Show People, Don’t Tell Them
When asked about where the locker room is or where the cart staging area is, it goes a very long way to show them or lead them there. People want to be led. They want to be shown how to do things or where things are. From a service standpoint, don’t just point your finger and tell them where it is, it’s short and not very personable. When you lead someone to the locker room, it gives you an opportunity to chat and personalize yourself and the golf operation.
Don’t Always Be Asked
It’s great to be someone who does what he’s been delegated to do. But it goes twice as far to be someone who does things without being asked to do them. Don’t be that guy who doesn’t do anything unless he’s asked. Initiative will take you far in this profession let alone any other area of business. A former boss of mine called it “operational awareness”, which means to see something before it might happen (good or bad) and take measures to act upon it.

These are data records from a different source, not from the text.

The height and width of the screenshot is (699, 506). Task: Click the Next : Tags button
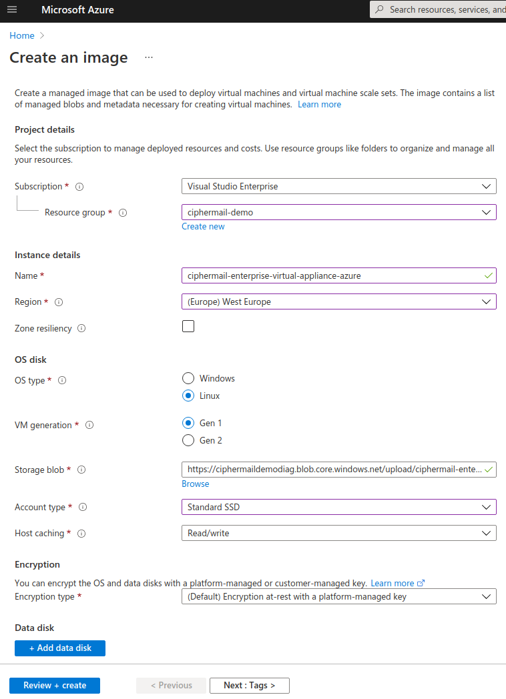[249, 685]
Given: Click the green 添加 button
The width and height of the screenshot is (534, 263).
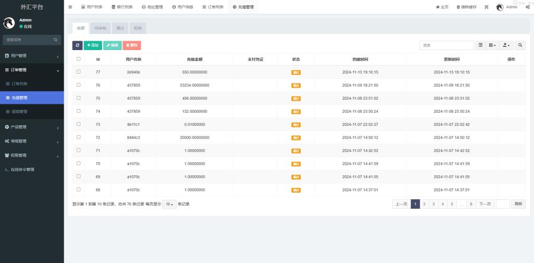Looking at the screenshot, I should click(x=93, y=45).
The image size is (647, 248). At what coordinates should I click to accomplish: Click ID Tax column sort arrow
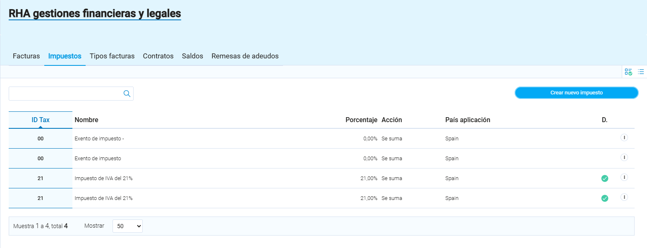coord(41,127)
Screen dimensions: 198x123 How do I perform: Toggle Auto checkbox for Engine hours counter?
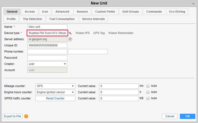tap(148, 92)
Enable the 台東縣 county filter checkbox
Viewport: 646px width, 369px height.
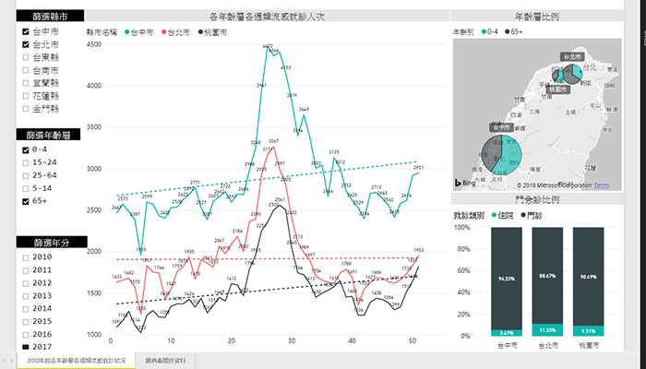coord(25,57)
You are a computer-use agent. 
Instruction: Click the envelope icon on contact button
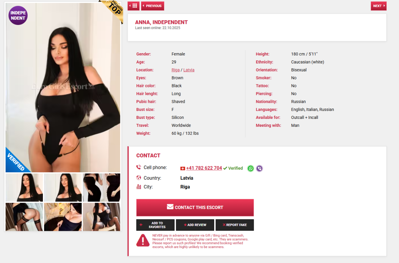tap(170, 207)
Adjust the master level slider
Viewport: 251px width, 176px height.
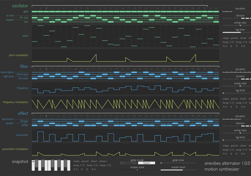coord(178,170)
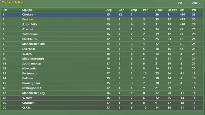205x115 pixels.
Task: Expand the Año dropdown
Action: coord(196,3)
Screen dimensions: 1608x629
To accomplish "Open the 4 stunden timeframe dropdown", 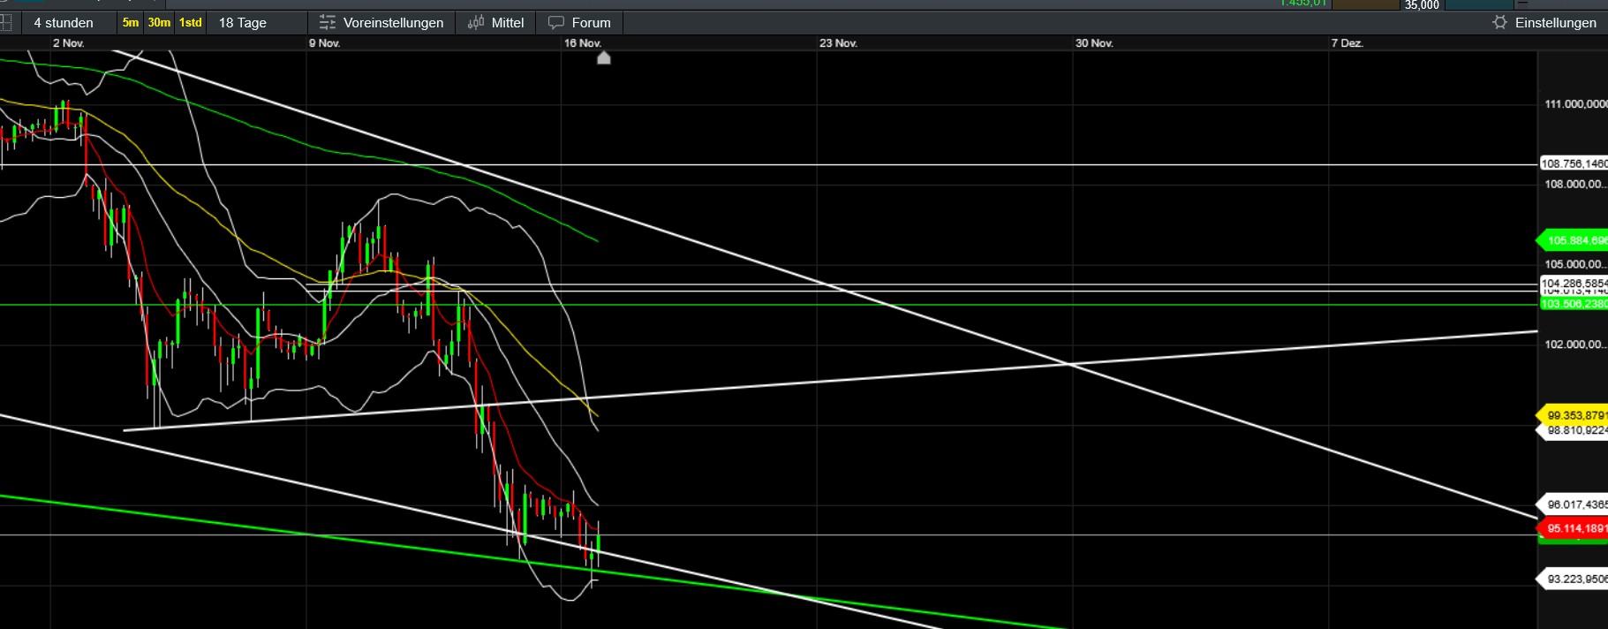I will click(64, 23).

Fill your downtime with productivity, no matter what it is
In a golf shop or even the outside services department, there is always something to do throughout the day. If you’re not seeing anything that needs to be done, then you’re just not looking hard enough. Obviously our lunch breaks are significant to us and they should be. But it’s those spurts of 5, 10, or 15 minutes of dead time between member/guest action that make the difference in a well kept and well run golf operation versus a poorly kept golf operation.
Because of a title you might have or because of the seniority you might have, don’t act like you are exempt from certain tasks or responsibilities as an assistant professional.
I know of Head Professionals at Top-100 clubs that pick the range when necessary! When they told me this, I was inspired. Whether you’re a First Assistant or not, the things you did before you moved into a particular role shouldn’t go away entirely. All the title means is that you have added responsibilities now on top of your old responsibilities. Will you have to execute those old responsibilities as much as you did before you got promoted? Probably not. But don’t completely shut yourself off from them and think you will never have to do them again.
There may not be a better way to stand out individually than to submit to the team and be a team player. Period.
Remember who you meet
In your conversations with those guests that you meet, ask where they’re from. If they’re asked, people generally enjoy talking about where they’re from and they also enjoy a little conversation with a golf professional that shows interest in them. In this business, you meet many people that come from many places. And many of these people are potentially from great places. Take note of where they’re from and one way or another, remember them. Even if it means compiling a list of those people you meet, it’s a network that can really come in handy when the time comes.
Where ever you are, fill holes
No matter how recognized, how successful, or how small or large a golf operation is, there are always holes to fill. Areas of an operation can always be done a little better. Spend some time asking fellow employees about what can be better, and take advantage of those opportunities. Any time you can leave an area better than what it was when you got there, you’ll be remembered and valued.